Texte fourni —
# # #
Trust us, we're expert

Licence by sa Paolo Massa

Quand je fais des interventions dans les établissements scolaires, ma plus grande difficulté est liée aux écarts entre la commande institutionnelle et la demande du terrain.  En règle générale, l’institution se pose comme « ignorante » des mondes numériques et me contacte en ma qualité « d’expert » pour sensibiliser les élèves aux dangers du web.

Paroles d’experts

Le recours à un expert pour des actions de sensibilisation à l’Education Aux Médias est quelque chose qui me chiffonne en soit.  Cela fait au bas mot une dizaine d’années que j’entends les ministres de l’éducation affirmer qu’il faut intégrer les usages numériques à l’école et malgré cela, on a toujours recours à des « experts » pour des interventions que je qualifierais de basique dans le sens où pendant cet intervalle, on aurait pu, on aurait du former des ressources en interne.
# # #
Données étudiées —
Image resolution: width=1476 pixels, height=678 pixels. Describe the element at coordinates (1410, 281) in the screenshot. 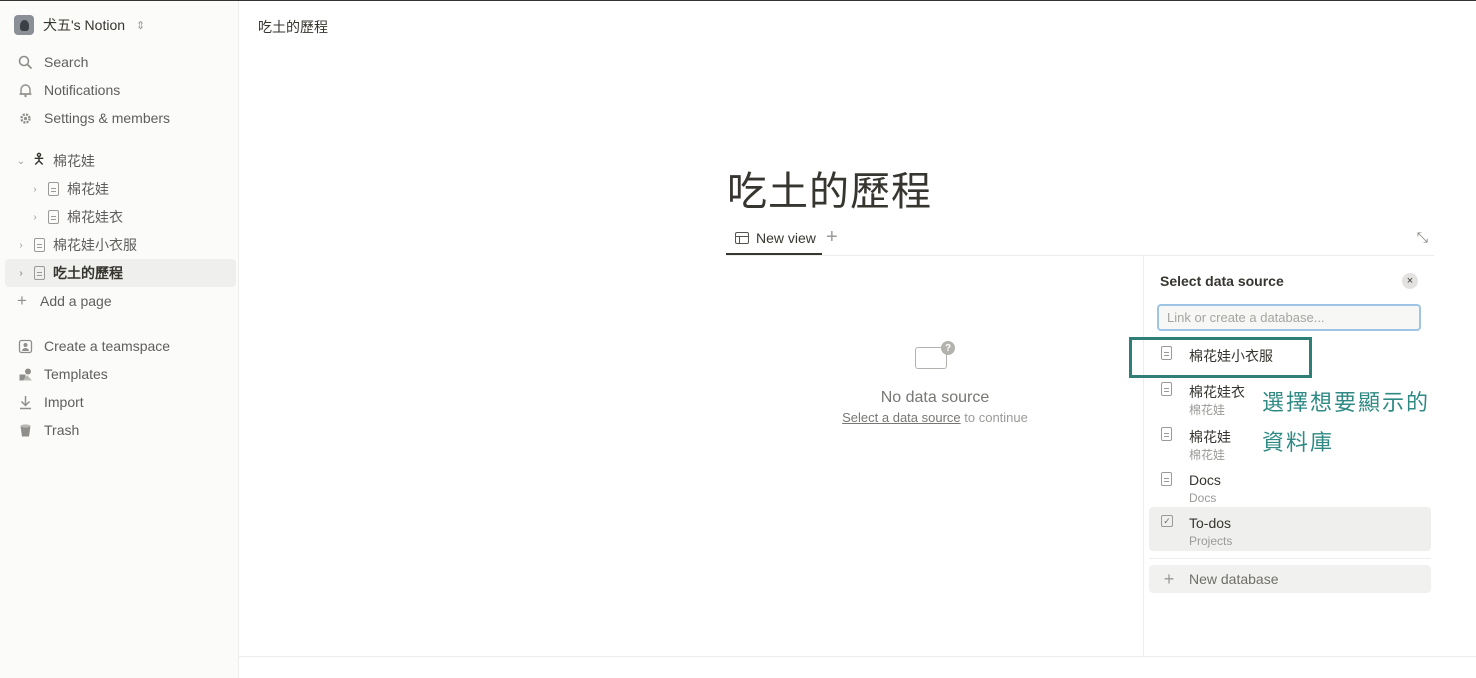

I see `close-icon: ×` at that location.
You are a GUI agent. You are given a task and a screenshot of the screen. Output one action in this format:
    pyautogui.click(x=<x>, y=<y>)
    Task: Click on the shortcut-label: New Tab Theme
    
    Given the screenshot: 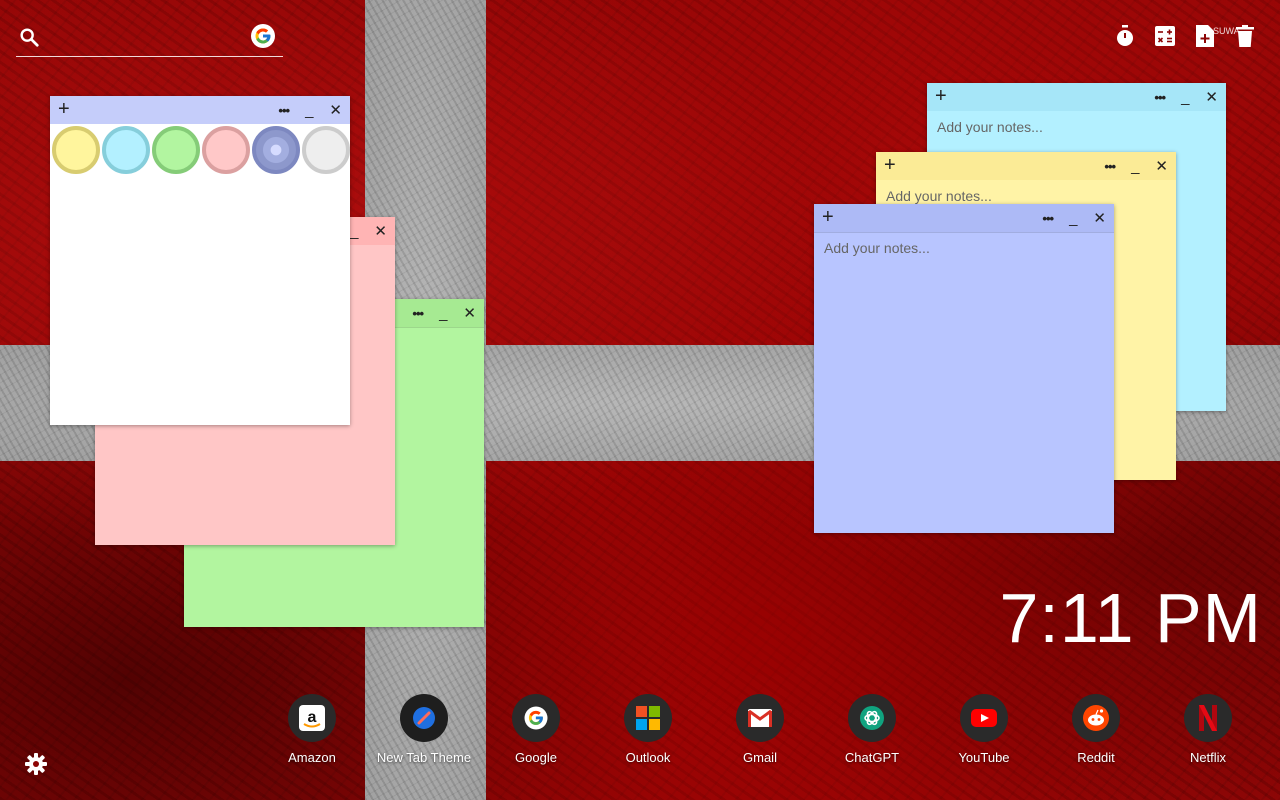 What is the action you would take?
    pyautogui.click(x=424, y=758)
    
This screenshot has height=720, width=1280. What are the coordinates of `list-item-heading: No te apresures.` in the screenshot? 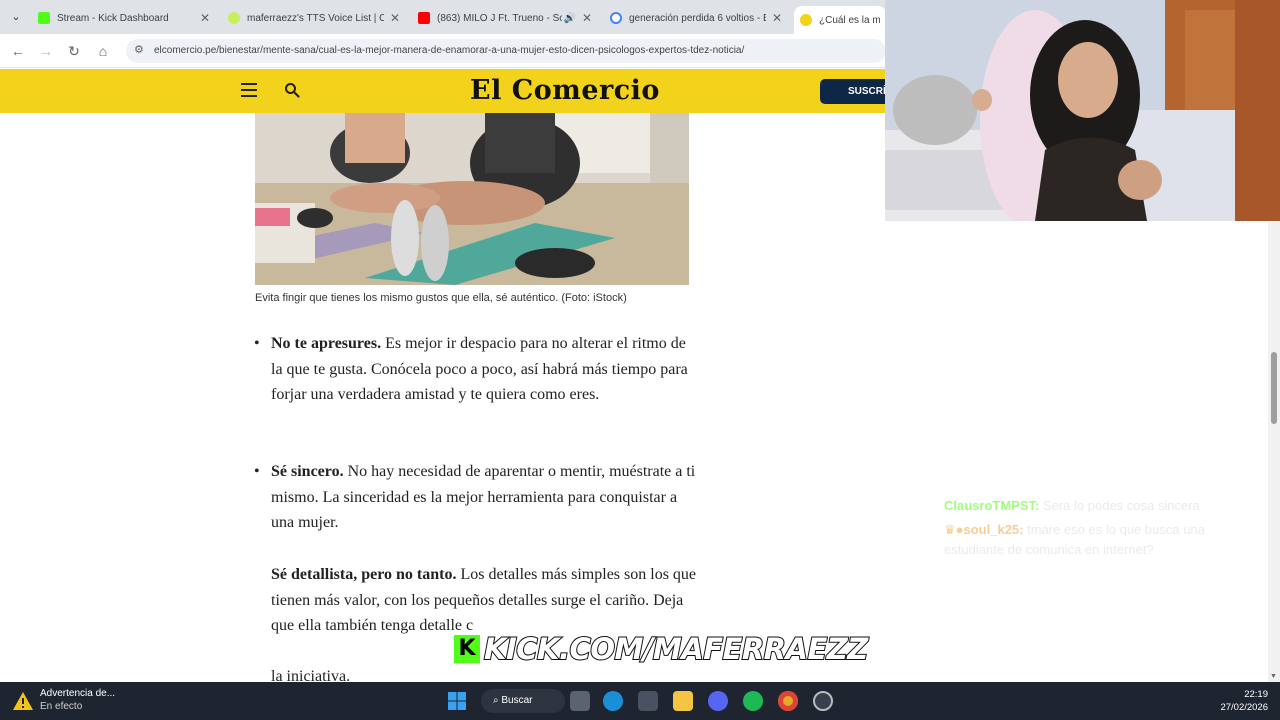 It's located at (326, 344).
# # #
Consignes —
1. Pourriez-vous transcrire le passage du texte fourni qui commence par « Paroles d’experts » et va jusqu'à « ressources en interne. » ?
2. Dans les entrées, pouvez-vous changer « screenshot » en « capture » en reprenant uniquement les lignes qui vont du début des entrées jusqu'à la ligne contenant « at that location. » incluse, sans rien modifier d'autre et sans les images ?
Le texte fourni et les entrées proviennent de sources distinctes.

Réponses par consigne —
1.
Paroles d’experts

Le recours à un expert pour des actions de sensibilisation à l’Education Aux Médias est quelque chose qui me chiffonne en soit.  Cela fait au bas mot une dizaine d’années que j’entends les ministres de l’éducation affirmer qu’il faut intégrer les usages numériques à l’école et malgré cela, on a toujours recours à des « experts » pour des interventions que je qualifierais de basique dans le sens où pendant cet intervalle, on aurait pu, on aurait du former des ressources en interne.

2.
Image resolution: width=1476 pixels, height=678 pixels. Describe the element at coordinates (1410, 281) in the capture. 

I see `close-icon: ×` at that location.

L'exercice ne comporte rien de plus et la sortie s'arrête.